WHAT TO DO:
Lay out the entries below as a numbered list, skipping any blank lines. Leave the pictures out of your answer.

PROVIDED RECORDS:
<<<<

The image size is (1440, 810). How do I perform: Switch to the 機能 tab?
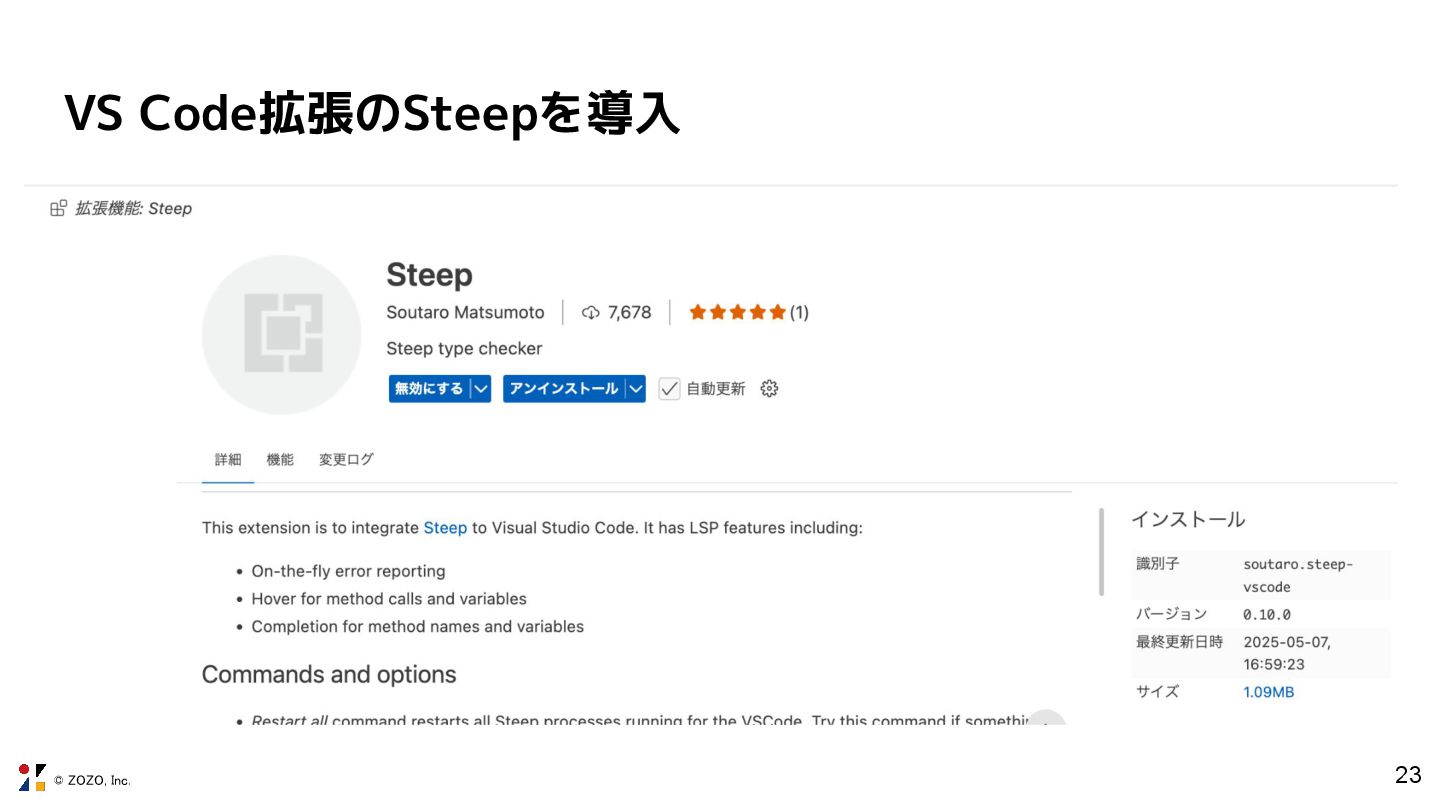pos(280,460)
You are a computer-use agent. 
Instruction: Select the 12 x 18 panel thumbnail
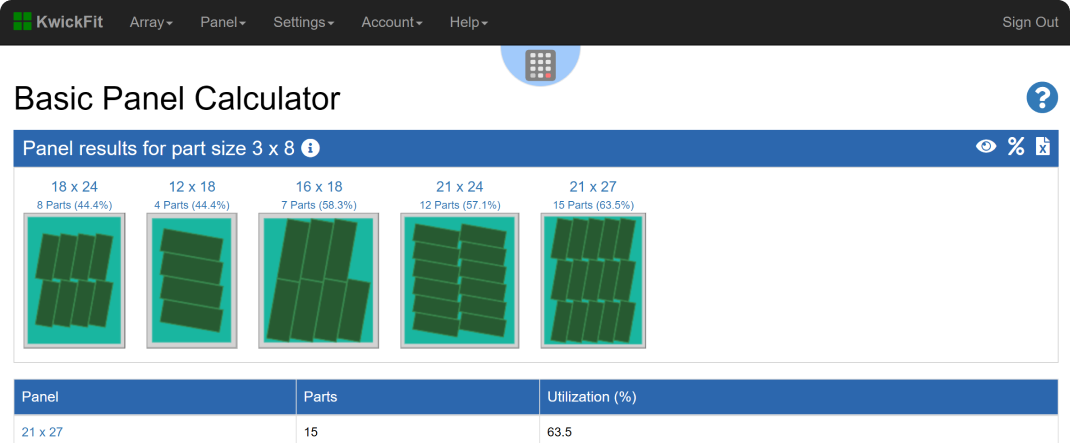click(x=191, y=281)
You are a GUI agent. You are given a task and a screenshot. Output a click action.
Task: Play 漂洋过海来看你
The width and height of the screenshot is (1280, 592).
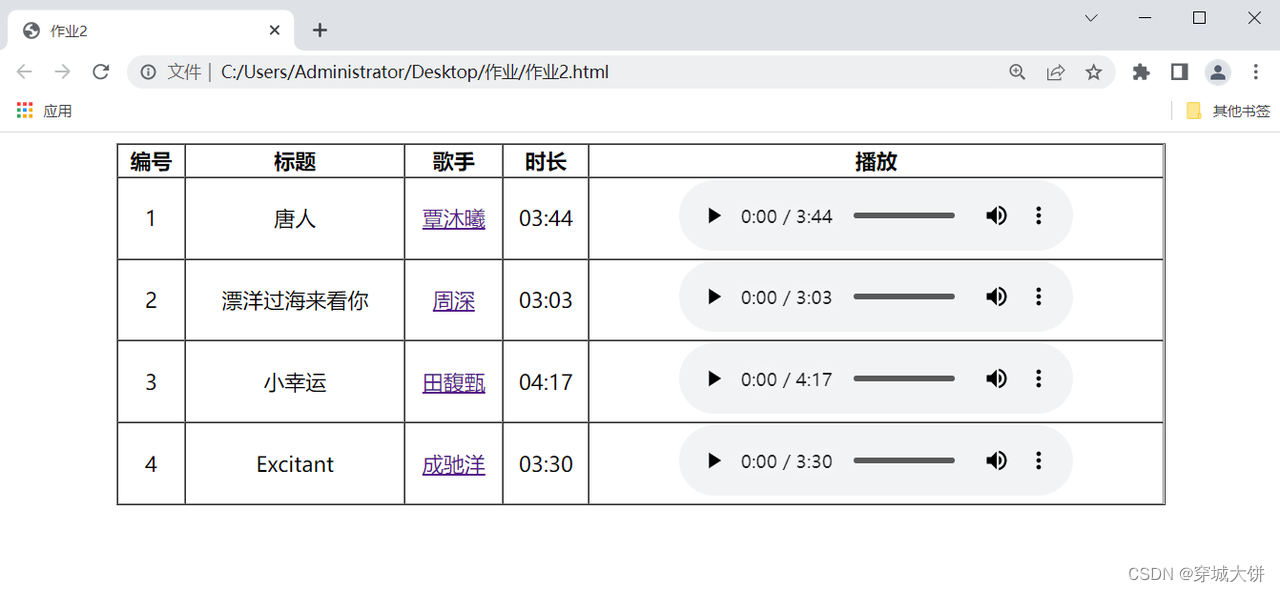(x=713, y=297)
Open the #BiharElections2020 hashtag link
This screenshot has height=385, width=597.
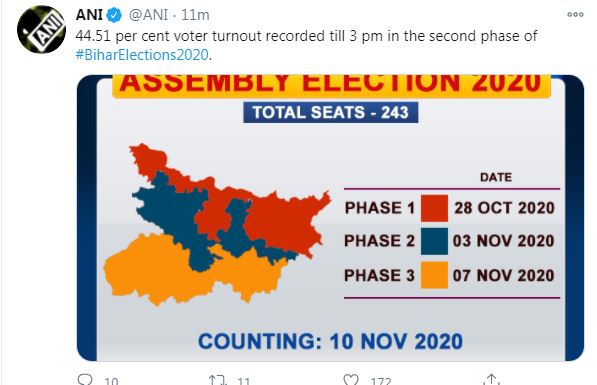pyautogui.click(x=142, y=55)
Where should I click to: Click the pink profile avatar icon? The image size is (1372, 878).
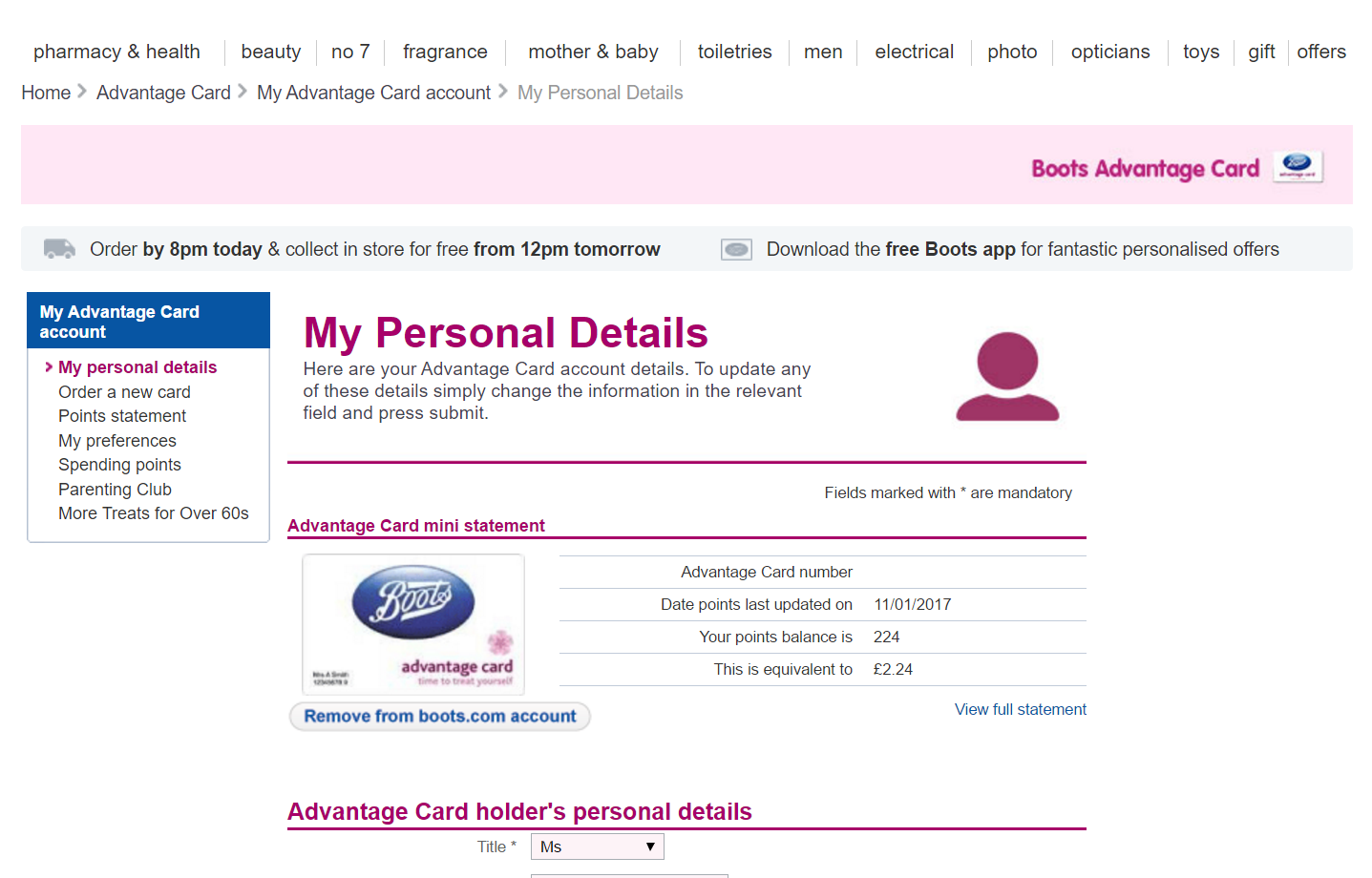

>>>>

RESULT BELOW:
1. The image size is (1440, 810). How do I perform: Switch to the 機能 tab?
2. pos(280,460)
3. You are a computer-use agent. 
4. Instruction: Select the 12 x 18 panel thumbnail
5. click(x=191, y=281)
6. You are a GUI agent. You are given a task and a screenshot. Output a click action.
7. Task: Play 漂洋过海来看你
8. The width and height of the screenshot is (1280, 592).
9. (x=713, y=297)
10. Open the #BiharElections2020 hashtag link
11. This screenshot has height=385, width=597.
12. pyautogui.click(x=142, y=55)
13. Where should I click to: Click the pink profile avatar icon? The image size is (1372, 878).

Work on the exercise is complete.